It had almost ended in a bloodbath. Despite the evidence of similar occurrences, Edward knew that Aro had other motivations. In the chamber they had outnumbered the Volturi, and Edward suspected that, just like her mother, Renesmee would be able to avoid Jane's power. They had left without a single scratch and an unstable peace hanging around them.

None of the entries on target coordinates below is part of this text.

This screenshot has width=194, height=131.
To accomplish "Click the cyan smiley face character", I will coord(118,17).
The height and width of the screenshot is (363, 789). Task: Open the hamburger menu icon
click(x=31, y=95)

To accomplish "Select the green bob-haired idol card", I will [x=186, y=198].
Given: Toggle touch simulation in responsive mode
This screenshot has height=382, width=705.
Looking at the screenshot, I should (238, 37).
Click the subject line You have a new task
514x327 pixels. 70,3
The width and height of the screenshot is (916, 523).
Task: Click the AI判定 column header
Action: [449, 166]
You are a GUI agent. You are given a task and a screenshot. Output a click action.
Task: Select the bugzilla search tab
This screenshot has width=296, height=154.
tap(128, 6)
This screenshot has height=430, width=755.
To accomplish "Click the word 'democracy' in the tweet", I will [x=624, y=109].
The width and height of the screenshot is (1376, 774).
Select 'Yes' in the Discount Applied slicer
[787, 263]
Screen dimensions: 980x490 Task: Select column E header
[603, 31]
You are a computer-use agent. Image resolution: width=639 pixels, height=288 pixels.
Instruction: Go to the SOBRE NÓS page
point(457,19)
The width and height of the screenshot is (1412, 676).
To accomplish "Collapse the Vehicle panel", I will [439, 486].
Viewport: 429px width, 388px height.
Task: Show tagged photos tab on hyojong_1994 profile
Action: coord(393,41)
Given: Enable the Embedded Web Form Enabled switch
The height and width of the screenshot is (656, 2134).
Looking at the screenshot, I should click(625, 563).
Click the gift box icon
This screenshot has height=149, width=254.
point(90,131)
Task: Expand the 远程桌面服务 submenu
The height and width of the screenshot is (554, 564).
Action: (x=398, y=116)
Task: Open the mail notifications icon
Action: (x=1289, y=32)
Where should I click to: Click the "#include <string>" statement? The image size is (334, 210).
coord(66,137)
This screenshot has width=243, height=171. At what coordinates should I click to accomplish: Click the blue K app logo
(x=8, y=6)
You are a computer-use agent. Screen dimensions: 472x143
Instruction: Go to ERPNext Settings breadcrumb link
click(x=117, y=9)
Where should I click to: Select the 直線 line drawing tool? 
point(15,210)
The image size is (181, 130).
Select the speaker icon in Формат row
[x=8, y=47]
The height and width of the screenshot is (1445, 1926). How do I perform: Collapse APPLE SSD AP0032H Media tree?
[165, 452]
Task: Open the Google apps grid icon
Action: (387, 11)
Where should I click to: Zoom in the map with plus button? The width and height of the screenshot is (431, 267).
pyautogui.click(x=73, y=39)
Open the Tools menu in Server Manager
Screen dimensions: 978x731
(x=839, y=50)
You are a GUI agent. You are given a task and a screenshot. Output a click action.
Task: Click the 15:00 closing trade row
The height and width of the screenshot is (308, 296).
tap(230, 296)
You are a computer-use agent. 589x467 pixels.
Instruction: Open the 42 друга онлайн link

Everything had been fine. Everyone seemed to move on. People were happy again, after time moved gently by. But Edward couldn't. Couldn't keep moving forward when everything was pulling him backwards. His anger and loathing were tormenting him a little more every day. It started to boil over into irritation, and Edward found himself at odds with every member of his family. He wasn't usually the moody one, and it wasn't without reason, but Edward suspected that everyone's patience was wearing thin.
It was the routine that they had fallen into that hurt Edward the most. Rosalie and Emmett had fallen into easy parenthood, caring for his daughter most of her childhood. Edward had been there, but he knew that to be around her in his state of mind, especially since she was so empathic, would not be good for her. He managed to hold most of it off until she was fully grown, but he regretted not being the father than she deserved.
His family continued on, only fifty years later, like it had never happened. They didn't even say her name. It felt like she had never been a part of their family. Edward knew that he was being unfair. Everyone in his family had loved Bella, had looked forward to having her join their family, to some degree or another. Even Rose, though she had been the most against it. They had lost that too. But Edward could feel the effects of living in a place where everyone seemed to find the memory of her existence too miserable to acknowledge. Her name had even faded from their thoughts.
Edward had planned to spend the rest of his time with Bella, as limitless as that was. In one form or another, they had promised themselves to each other, for the rest of time. But Bella wasn't here. She wasn't in the new home that they had made for themselves, wasn't a part of the happy family that they had built after setting her in her grave.
Edward couldn't help feeling that he had left her behind.
It was Rosalie who finally decided that things needed to change. It had been fifty years since Bella's death. Fifty years since they had left Forks. And they were all tired of Edward's sulking. They couldn't understand the pain that he was facing, but they could understand their own inability to comprehend. And while they all sympathised with him, Rose knew that enough was enough.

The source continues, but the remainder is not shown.